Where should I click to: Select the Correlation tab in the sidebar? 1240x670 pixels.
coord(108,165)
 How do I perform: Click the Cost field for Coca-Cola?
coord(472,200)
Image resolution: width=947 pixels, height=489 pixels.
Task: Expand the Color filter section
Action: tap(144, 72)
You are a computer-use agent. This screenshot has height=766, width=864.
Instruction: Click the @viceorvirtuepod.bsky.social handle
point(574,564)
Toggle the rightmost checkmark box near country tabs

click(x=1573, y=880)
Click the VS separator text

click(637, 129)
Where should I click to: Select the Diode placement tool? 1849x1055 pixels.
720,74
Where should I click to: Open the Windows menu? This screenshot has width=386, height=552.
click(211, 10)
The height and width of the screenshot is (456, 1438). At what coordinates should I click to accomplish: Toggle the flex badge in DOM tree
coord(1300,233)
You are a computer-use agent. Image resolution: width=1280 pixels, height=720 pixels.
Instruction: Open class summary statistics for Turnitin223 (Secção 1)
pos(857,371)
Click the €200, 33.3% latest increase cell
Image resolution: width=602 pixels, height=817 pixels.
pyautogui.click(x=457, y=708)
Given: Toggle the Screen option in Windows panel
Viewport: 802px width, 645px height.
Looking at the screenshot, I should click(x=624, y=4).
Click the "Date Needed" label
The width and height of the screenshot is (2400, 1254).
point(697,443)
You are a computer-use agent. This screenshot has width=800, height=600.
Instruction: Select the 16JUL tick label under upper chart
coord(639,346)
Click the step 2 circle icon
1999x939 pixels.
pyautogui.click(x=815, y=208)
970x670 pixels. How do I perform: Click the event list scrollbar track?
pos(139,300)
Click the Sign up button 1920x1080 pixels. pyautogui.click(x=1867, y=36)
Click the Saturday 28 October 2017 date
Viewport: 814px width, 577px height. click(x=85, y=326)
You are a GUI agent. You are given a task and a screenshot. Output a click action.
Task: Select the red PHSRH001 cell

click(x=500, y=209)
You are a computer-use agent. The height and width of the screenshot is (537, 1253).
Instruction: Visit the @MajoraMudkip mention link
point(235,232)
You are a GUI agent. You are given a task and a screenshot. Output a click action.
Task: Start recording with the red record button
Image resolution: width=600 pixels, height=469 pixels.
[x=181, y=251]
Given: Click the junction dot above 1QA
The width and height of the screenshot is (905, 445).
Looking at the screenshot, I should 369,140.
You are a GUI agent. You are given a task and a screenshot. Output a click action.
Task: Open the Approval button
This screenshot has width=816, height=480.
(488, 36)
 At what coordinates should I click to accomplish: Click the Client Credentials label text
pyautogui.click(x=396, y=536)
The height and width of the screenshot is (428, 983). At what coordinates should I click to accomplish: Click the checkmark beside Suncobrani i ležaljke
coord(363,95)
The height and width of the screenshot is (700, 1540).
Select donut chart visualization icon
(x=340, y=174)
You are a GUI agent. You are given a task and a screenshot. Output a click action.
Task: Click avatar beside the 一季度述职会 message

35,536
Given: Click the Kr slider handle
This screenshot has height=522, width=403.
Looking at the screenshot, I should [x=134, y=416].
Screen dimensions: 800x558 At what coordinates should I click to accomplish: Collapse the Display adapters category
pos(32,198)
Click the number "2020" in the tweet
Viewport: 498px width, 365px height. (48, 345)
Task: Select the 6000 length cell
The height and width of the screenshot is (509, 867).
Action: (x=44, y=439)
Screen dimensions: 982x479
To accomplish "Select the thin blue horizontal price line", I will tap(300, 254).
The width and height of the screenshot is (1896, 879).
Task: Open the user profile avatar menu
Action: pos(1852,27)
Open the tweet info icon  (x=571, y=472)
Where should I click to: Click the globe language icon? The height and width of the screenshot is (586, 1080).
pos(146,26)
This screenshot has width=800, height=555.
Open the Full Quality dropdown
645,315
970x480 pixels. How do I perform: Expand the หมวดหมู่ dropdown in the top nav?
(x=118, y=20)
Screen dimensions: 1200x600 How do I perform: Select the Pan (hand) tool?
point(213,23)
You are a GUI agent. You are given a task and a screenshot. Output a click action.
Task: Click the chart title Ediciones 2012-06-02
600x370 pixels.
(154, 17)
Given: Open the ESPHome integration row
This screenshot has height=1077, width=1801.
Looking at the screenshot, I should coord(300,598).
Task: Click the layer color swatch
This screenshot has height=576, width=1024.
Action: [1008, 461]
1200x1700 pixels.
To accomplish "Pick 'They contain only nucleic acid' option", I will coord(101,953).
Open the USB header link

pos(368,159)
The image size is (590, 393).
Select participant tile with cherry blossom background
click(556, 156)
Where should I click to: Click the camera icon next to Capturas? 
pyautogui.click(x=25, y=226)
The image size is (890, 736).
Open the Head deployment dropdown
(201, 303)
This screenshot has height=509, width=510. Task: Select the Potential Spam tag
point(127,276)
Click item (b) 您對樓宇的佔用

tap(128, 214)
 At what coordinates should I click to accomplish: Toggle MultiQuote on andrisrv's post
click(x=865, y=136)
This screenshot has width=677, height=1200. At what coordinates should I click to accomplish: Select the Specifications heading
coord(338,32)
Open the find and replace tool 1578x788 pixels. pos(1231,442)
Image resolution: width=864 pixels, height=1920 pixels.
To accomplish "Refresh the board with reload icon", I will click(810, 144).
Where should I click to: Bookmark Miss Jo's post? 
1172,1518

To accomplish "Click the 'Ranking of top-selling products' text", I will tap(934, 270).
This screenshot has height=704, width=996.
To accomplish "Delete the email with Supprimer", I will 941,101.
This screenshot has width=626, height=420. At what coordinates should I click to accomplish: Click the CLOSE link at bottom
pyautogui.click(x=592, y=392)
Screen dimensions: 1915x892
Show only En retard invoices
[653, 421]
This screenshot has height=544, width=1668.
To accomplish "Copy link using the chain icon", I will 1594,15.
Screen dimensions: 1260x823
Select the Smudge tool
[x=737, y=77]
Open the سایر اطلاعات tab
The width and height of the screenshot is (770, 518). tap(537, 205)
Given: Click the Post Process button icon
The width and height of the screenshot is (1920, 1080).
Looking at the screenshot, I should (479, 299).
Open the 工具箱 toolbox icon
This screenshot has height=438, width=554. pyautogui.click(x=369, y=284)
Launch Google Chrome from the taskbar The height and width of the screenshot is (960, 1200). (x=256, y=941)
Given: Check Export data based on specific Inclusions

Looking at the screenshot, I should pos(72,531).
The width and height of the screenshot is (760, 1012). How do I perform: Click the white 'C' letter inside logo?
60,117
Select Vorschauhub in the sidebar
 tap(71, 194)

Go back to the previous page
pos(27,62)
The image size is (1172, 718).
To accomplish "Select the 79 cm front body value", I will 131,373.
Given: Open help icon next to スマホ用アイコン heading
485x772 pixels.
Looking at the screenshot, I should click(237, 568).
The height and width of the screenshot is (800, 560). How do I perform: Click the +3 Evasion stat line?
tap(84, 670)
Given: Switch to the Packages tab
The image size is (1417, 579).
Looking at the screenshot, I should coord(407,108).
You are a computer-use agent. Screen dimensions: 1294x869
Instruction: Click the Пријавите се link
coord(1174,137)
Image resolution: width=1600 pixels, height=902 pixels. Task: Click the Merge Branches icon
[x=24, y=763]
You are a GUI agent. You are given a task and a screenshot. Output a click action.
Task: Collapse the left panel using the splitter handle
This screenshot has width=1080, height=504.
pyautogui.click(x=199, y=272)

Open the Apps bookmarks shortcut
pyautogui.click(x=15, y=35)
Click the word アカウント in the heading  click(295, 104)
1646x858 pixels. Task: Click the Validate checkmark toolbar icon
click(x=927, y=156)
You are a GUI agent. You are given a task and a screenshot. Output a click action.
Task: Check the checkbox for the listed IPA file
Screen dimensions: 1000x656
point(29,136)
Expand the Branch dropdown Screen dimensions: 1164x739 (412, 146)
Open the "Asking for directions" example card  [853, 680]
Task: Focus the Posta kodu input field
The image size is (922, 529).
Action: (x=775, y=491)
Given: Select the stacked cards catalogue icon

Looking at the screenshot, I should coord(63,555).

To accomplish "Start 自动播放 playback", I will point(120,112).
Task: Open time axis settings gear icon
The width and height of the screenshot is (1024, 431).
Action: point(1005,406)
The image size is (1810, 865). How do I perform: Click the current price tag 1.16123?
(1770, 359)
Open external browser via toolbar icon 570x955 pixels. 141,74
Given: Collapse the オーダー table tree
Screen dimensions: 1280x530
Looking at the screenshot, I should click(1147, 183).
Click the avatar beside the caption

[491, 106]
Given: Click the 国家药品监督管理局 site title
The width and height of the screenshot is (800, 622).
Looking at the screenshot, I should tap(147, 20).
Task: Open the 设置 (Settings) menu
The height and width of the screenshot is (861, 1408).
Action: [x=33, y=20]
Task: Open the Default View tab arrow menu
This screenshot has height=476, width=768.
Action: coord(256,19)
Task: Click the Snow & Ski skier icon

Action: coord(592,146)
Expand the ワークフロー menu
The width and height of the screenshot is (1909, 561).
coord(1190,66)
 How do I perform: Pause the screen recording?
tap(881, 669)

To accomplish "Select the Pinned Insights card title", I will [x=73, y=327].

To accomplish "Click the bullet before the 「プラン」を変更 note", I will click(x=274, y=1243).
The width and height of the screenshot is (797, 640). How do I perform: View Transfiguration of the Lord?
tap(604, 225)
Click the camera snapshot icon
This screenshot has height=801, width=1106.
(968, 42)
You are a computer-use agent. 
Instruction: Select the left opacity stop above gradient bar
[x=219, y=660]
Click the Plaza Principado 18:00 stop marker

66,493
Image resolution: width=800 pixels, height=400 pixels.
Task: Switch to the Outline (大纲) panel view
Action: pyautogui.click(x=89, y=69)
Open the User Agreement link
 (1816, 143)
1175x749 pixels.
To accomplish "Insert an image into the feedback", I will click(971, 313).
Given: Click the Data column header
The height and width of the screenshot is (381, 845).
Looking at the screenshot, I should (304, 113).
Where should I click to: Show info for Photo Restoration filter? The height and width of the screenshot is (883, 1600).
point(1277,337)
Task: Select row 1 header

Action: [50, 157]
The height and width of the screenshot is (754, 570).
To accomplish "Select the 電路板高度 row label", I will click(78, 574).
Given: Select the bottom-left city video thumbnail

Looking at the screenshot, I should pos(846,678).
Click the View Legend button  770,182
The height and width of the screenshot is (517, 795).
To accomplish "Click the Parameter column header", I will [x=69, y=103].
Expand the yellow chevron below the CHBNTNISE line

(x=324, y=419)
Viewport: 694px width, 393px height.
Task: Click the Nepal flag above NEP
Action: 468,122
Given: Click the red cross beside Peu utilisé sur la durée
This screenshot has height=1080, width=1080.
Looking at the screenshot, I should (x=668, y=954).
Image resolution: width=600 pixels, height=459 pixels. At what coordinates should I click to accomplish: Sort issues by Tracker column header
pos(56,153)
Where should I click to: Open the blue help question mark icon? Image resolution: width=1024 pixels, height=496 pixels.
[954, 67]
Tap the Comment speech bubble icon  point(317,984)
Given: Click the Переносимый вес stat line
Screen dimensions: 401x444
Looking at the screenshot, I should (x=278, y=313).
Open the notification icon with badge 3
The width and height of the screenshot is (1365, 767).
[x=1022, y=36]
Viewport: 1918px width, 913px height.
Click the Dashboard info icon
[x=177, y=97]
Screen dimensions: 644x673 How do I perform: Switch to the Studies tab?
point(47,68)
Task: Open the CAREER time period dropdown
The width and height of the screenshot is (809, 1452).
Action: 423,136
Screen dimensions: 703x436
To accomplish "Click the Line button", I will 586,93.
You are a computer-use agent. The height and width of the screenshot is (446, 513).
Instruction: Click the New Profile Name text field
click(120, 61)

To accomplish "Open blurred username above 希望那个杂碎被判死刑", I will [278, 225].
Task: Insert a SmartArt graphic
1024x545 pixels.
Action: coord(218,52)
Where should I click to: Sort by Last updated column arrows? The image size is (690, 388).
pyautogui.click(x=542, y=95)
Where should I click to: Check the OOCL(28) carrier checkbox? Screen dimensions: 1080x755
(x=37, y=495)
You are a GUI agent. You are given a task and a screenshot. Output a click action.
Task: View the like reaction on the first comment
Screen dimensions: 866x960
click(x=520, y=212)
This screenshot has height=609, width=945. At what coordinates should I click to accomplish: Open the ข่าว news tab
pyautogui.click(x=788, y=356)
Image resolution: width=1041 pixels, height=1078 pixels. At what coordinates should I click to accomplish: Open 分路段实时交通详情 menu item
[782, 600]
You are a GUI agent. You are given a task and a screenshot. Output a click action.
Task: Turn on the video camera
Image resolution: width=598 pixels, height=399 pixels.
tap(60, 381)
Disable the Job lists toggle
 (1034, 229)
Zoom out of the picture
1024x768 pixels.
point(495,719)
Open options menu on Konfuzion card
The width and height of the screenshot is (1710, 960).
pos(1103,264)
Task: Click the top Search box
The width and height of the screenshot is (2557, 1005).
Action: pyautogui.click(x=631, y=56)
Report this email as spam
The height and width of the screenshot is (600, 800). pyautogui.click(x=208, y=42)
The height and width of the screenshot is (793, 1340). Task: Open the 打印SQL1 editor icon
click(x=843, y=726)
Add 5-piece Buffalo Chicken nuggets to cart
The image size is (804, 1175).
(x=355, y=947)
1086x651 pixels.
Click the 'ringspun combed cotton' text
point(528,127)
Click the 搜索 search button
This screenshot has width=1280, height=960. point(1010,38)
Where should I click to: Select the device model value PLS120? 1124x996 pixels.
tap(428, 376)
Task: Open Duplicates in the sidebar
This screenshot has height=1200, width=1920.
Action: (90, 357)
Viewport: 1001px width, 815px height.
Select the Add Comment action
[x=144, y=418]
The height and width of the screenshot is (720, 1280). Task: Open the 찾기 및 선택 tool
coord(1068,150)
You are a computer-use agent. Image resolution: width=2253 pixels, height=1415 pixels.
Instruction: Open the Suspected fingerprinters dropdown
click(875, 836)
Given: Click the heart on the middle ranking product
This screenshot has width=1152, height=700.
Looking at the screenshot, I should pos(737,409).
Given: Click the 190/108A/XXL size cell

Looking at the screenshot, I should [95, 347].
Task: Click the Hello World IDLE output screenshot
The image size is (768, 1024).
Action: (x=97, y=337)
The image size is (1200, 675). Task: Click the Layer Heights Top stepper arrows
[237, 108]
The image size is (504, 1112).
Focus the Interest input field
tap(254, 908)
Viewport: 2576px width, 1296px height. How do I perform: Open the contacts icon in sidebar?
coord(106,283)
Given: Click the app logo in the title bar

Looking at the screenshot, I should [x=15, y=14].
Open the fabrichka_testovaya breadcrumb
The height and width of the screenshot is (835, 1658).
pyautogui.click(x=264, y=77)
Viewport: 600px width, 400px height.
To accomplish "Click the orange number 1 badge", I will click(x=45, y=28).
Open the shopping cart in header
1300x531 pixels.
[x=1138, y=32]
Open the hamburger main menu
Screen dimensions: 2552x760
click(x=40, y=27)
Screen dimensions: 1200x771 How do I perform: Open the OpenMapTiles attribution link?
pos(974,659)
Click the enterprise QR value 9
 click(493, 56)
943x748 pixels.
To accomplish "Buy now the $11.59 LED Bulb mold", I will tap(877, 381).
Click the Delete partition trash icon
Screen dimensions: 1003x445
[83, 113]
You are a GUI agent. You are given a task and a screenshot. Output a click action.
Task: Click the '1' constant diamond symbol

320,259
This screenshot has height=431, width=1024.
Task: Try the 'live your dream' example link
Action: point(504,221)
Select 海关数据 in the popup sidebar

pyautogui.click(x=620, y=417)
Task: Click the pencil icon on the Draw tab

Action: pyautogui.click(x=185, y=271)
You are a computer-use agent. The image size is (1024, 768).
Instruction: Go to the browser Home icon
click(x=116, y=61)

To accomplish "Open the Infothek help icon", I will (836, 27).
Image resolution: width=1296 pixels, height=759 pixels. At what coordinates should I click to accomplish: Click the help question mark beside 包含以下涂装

[What you should do]
Only an exact copy of the listing above, from its first line up to and including the line with "Task: Start recording", counts as the answer.

[Answer to this task]
Where should I click to: Select the Correlation tab in the sidebar? 1240x670 pixels.
coord(108,165)
 How do I perform: Click the Cost field for Coca-Cola?
coord(472,200)
Image resolution: width=947 pixels, height=489 pixels.
Task: Expand the Color filter section
Action: tap(144, 72)
You are a computer-use agent. This screenshot has height=766, width=864.
Instruction: Click the @viceorvirtuepod.bsky.social handle
point(574,564)
Toggle the rightmost checkmark box near country tabs

click(x=1573, y=880)
Click the VS separator text

click(637, 129)
Where should I click to: Select the Diode placement tool? 1849x1055 pixels.
720,74
Where should I click to: Open the Windows menu? This screenshot has width=386, height=552.
click(211, 10)
The height and width of the screenshot is (456, 1438). At what coordinates should I click to accomplish: Toggle the flex badge in DOM tree
coord(1300,233)
You are a computer-use agent. Image resolution: width=1280 pixels, height=720 pixels.
Instruction: Open class summary statistics for Turnitin223 (Secção 1)
pos(857,371)
Click the €200, 33.3% latest increase cell
Image resolution: width=602 pixels, height=817 pixels.
pyautogui.click(x=457, y=708)
Given: Toggle the Screen option in Windows panel
Viewport: 802px width, 645px height.
Looking at the screenshot, I should click(x=624, y=4).
Click the "Date Needed" label
The width and height of the screenshot is (2400, 1254).
point(697,443)
You are a computer-use agent. This screenshot has width=800, height=600.
Instruction: Select the 16JUL tick label under upper chart
coord(639,346)
Click the step 2 circle icon
1999x939 pixels.
pyautogui.click(x=815, y=208)
970x670 pixels. How do I perform: Click the event list scrollbar track?
pos(139,300)
Click the Sign up button 1920x1080 pixels. pyautogui.click(x=1867, y=36)
Click the Saturday 28 October 2017 date
Viewport: 814px width, 577px height. click(x=85, y=326)
You are a GUI agent. You are given a task and a screenshot. Output a click action.
Task: Select the red PHSRH001 cell

click(x=500, y=209)
You are a computer-use agent. The height and width of the screenshot is (537, 1253).
Instruction: Visit the @MajoraMudkip mention link
point(235,232)
You are a GUI agent. You are given a task and a screenshot. Output a click action.
Task: Start recording with the red record button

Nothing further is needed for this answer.